— Work instructions —
Report each line of the entries below that includes "computer".

=== Section Start ===

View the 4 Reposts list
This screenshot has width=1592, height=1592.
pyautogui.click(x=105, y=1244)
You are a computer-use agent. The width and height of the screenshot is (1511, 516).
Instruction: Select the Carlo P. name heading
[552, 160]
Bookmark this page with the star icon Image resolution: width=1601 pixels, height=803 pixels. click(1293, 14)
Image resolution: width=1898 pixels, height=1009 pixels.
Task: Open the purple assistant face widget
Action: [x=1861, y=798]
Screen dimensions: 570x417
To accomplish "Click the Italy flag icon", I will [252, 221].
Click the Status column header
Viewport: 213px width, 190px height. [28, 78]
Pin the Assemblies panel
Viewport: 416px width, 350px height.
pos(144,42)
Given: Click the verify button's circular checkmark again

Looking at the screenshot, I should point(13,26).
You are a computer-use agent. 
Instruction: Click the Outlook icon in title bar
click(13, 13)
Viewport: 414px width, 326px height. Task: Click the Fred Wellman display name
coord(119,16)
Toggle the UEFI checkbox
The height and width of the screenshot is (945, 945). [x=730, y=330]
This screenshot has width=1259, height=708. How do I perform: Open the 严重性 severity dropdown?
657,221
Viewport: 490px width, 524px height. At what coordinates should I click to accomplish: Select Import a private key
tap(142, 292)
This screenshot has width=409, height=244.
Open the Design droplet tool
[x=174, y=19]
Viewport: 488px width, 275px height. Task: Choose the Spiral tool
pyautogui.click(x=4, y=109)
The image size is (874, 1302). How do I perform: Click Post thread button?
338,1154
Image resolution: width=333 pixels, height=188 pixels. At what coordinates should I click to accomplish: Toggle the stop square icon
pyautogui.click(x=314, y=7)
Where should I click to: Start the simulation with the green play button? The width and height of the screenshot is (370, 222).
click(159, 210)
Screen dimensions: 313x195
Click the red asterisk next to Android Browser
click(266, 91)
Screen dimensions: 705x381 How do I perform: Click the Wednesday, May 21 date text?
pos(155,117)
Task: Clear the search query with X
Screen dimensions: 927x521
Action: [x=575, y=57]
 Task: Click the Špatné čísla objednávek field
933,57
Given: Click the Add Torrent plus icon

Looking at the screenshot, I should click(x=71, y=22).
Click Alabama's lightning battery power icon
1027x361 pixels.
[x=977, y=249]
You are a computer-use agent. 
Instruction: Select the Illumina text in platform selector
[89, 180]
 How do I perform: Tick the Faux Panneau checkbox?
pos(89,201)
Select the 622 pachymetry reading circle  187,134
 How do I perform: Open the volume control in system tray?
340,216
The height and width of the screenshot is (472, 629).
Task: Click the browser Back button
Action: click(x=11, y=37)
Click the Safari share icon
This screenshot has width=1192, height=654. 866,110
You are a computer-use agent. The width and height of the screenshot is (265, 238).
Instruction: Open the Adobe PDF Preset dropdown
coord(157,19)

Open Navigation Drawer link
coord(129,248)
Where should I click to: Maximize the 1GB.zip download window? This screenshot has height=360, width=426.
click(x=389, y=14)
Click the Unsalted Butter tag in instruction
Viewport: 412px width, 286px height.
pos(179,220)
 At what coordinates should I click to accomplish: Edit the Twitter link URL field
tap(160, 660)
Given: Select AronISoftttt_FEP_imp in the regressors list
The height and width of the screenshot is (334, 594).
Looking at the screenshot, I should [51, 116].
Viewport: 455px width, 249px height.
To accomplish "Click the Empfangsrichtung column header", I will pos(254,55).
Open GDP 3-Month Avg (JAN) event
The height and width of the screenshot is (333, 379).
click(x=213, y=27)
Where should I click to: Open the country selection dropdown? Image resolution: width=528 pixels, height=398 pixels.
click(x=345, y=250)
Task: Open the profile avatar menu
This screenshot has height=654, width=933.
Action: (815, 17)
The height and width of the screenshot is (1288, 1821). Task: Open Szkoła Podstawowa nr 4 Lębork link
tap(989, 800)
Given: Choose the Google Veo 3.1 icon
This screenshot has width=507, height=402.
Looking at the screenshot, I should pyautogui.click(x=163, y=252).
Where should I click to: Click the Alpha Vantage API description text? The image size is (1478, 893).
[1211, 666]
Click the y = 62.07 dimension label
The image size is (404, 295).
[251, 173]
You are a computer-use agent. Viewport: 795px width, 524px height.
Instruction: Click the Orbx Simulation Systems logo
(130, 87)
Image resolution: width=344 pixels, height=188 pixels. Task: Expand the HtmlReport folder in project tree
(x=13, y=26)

=== Section End ===

— Worked solution —
You are a computer-use agent. The width and height of the screenshot is (1511, 516).
You are a computer-use agent. 
You are a computer-use agent. 
You are a computer-use agent. The width and height of the screenshot is (265, 238).
You are a computer-use agent. Viewport: 795px width, 524px height.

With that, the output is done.